Love can change the world

February 15, 2019

Bettina Love hugs a woman as a crowd of people stand and clap.

Bettina Love spoke to the Quinnipiac community about changing the world though education and social justice by placing the most vulnerable among us at the center of our actions.

Bettina Love uses words like smelling salts.

She waves them all across America to open eyes, hearts and minds about how urban youth can use hip hop music and culture to form social, cultural and political identities to create new ways of thinking about education and social justice.

On Wednesday night, Love brought her urgent, high-energy message to Quinnipiac for a lecture titled, “We Want To Do More Than Survive: Abolitionist Teaching.” Her message, a co-keynote address for Black History Month, is also the title of her latest book.

Richard Edmond-Vargas, co-founder of Initiate Justice, a prison reform group, delivered his keynote address earlier this month. His lecture was titled, “Cops, Gangstas, D.A.s and Thugs Share a Common Ancestor — Patriarchy.”

For Love, the threads are not so different.

“My ancestors found joy in some of the most hideous conditions. I know that we can find joy. I know that we can dream together,” said Love, an award-winning author and associate professor of educational theory and practice at the University of Georgia.

Love is an unfiltered and unabashed speaker.

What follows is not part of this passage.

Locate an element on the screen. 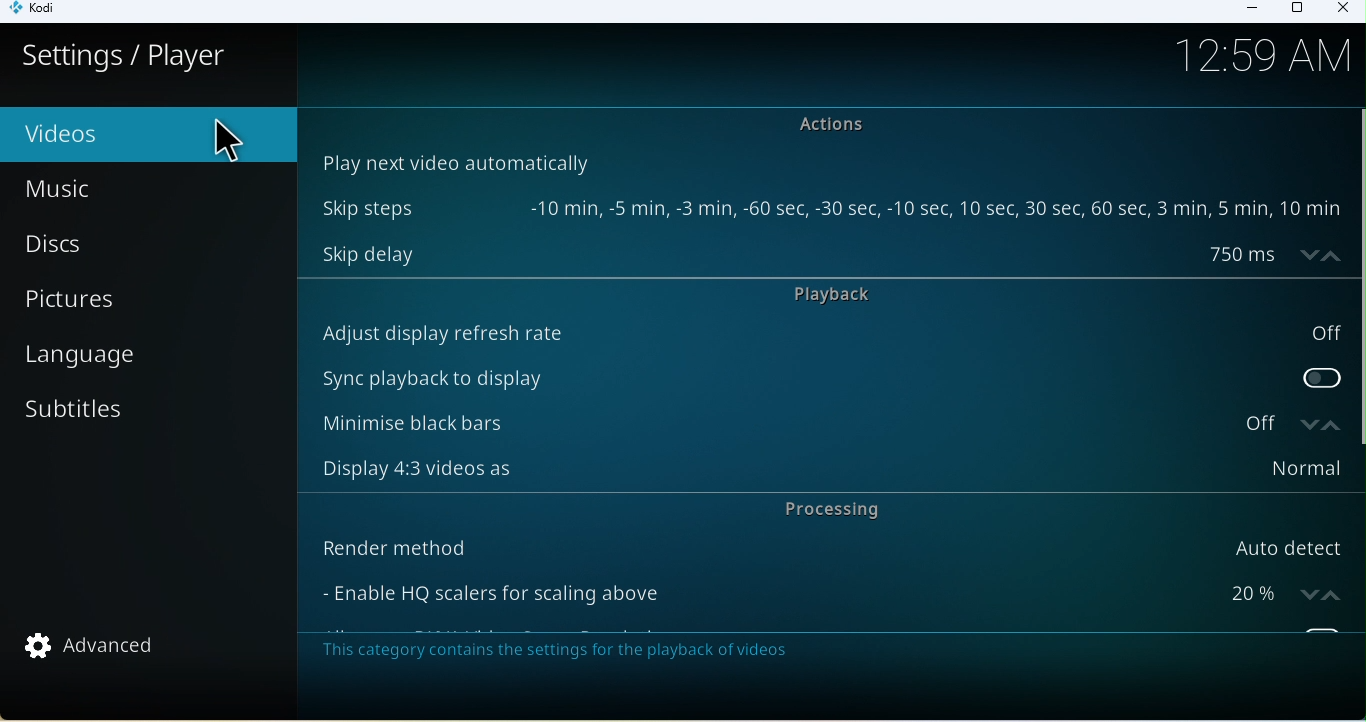 The width and height of the screenshot is (1366, 722). Subtitles is located at coordinates (127, 419).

Her remarks come from “400 years of receipts,” a raw acknowledgement of 400 years of slavery in America that began in Jamestown, Virginia, in 1619.

“How can we build a new world if we can’t critique this one?” Love asked, a Black Lives Matter sticker affixed to her laptop. “We’ve got to think about a world that centers around the most vulnerable — and then put them in the center.”

After her lecture, Love took questions from the audience.

Aaron Robinson ’19, a broadcast journalism major who plays on the men’s basketball team, asked about role models of color beyond rappers and athletes.

“If I’m a young black kid from the hood — and I want to be a doctor or a lawyer — there’s no one to teach me how to do that,” Robinson said.

Love said the key is to reimagine role models.

“You may not know a doctor or lawyer, but do you know folks who want to help you?” she said.  “We have to protect all children’s potential. Every child has some gift. We have to find that gift and protect it.”

The late Kevin Basmadjian, who served as dean of the School of Education from 2014-16, was a guardian of such gifts.

Basmadjian was remembered before Love’s lecture by Mark Thompson, executive vice president and provost; Don C. Sawyer III, associate vice president for academic affairs and chief diversity officer; and Anne Dichele, current dean of the School of Education.

“Kevin was unwavering in his desire to promote a School of Education that stood for social justice and equity,” Dichele said of Basmadjian, who taught at Quinnipiac for years before being named dean. “Kevin would’ve been so supportive of how Dr. Love’s work promotes classrooms that become the very places that Kevin always wanted everywhere to be —places of equity, challenge, support, and most importantly, joy.”